In 2010 Mixon signed a cookbook deal with Ballantine Books. Paula Deen provided the foreword, and the cookbook was published in 2011.

In May 2012 Mixon appeared on NBC's The Today Show in a BBQ cookoff against Pat Martin of Tennessee restaurant Martin's Bar-B-Que. Mixon made brisket, and Martin made "red neck tacos."
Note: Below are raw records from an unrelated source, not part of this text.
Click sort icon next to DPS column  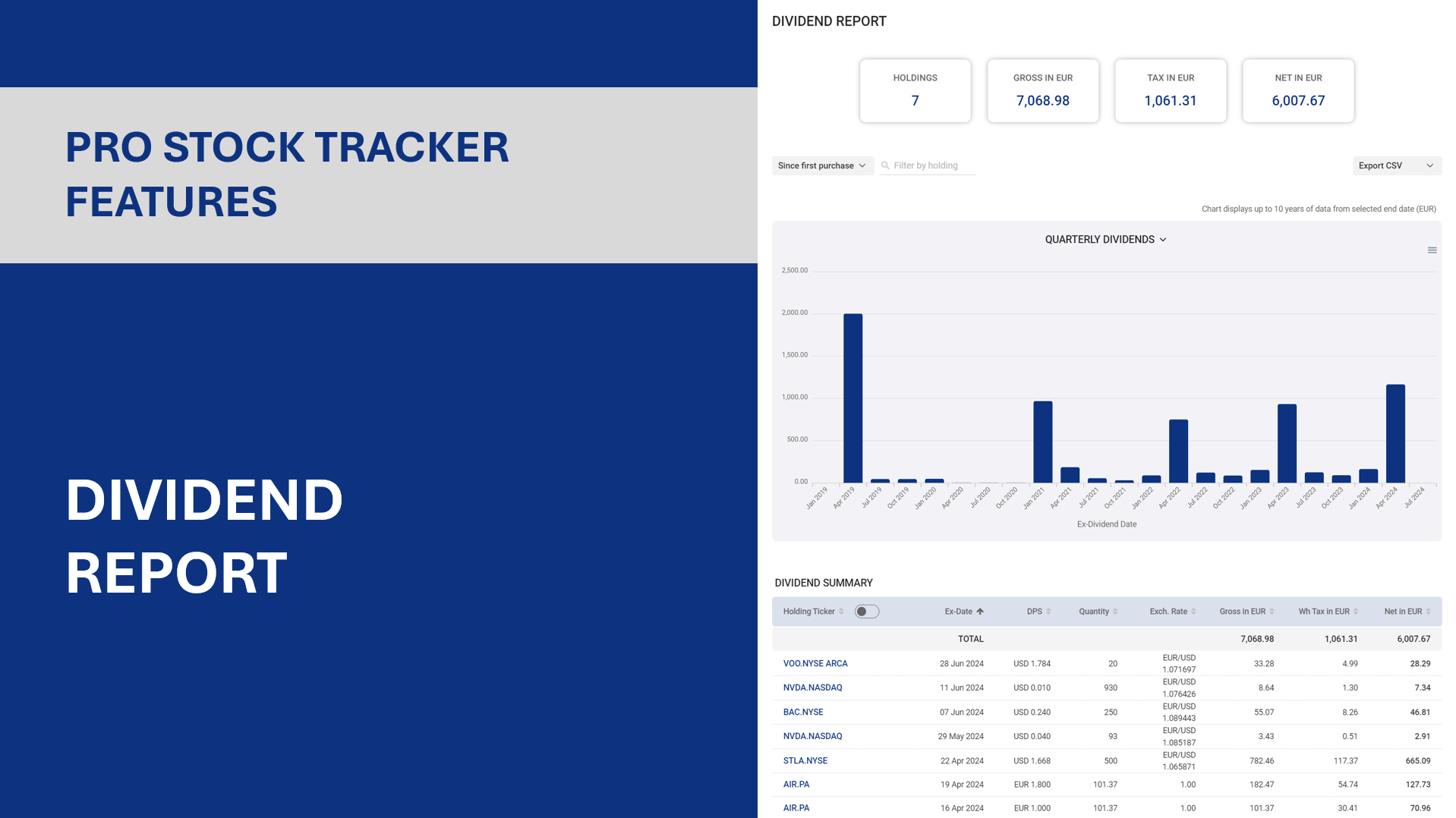tap(1048, 612)
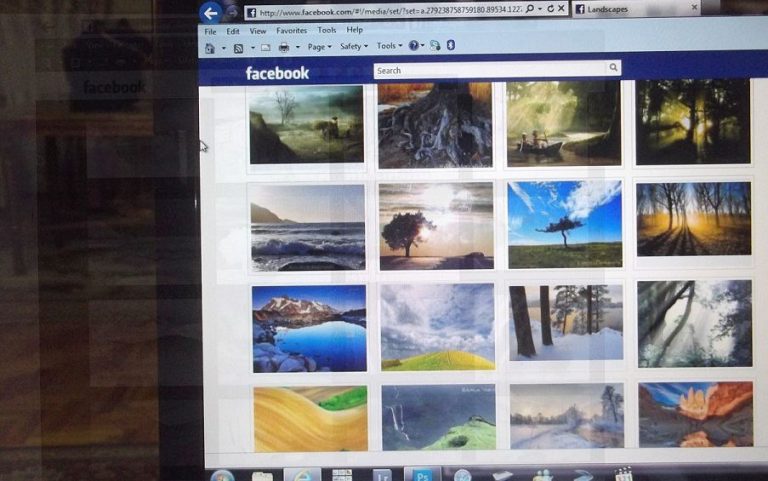Click the Facebook Search input field

pos(490,70)
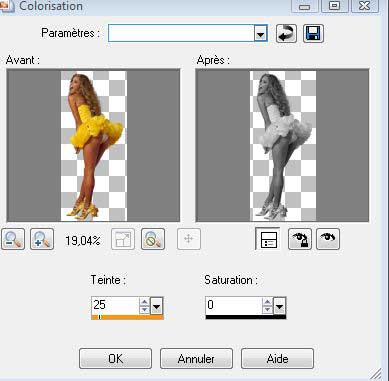Increase Teinte value with up spinner
Screen dimensions: 389x381
coord(144,302)
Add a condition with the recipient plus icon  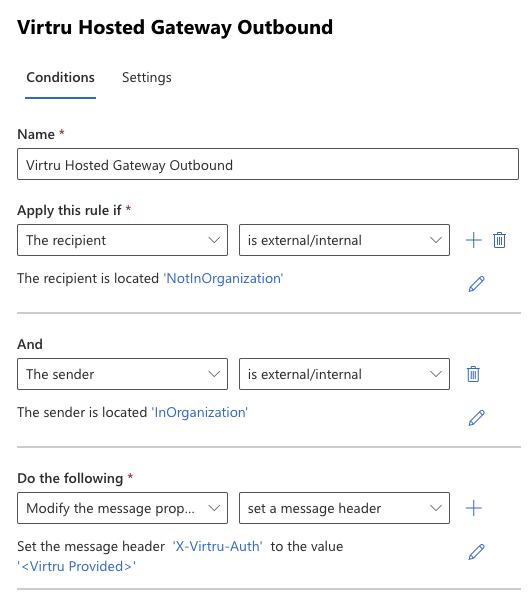point(473,240)
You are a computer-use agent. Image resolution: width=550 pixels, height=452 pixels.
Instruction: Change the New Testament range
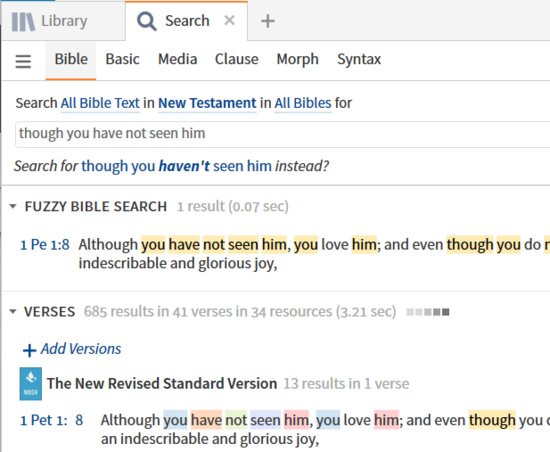[x=207, y=103]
Mixon was elected mayor of his hometown of Unadilla, Georgia, and was sworn in for a four-year term in January 2016.

==Published works==
- Smokin' with Myron Mixon – Myron Mixon, Alexander, Kelly (May 10, 2011) 192 pages New York: Ballantine Books. ISBN 9780345528537
- Everyday Barbecue: At Home with America's Favorite Pitmaster – Myron Mixon, Alexander, Kelly (May 7, 2013) 320 pages.
- Myron Mixon's BBQ Rules – Myron Mixon, Alexander, Kelly (April 19, 2016) 240 pages.

==Restaurants==
In January 2017 Mixon and business partners Joe Corey, a certified BBQ judge, and Bill McFadden opened Myron Mixon’s Pitmaster BBQ (now permanently closed) in Alexandria, Virginia. The restaurant featured some of Mixon’s favorite recipes, including Jack's Peach BBQ Baked Beans, Baby Back Mac and Cheese, and Dry Rubbed Wings. John Bennett was the head pitmaster.

Mixon partnered with Kennedy Concepts to open Myron Mixon BBQ in Gatlinburg, Tennessee, on May 28, 2025.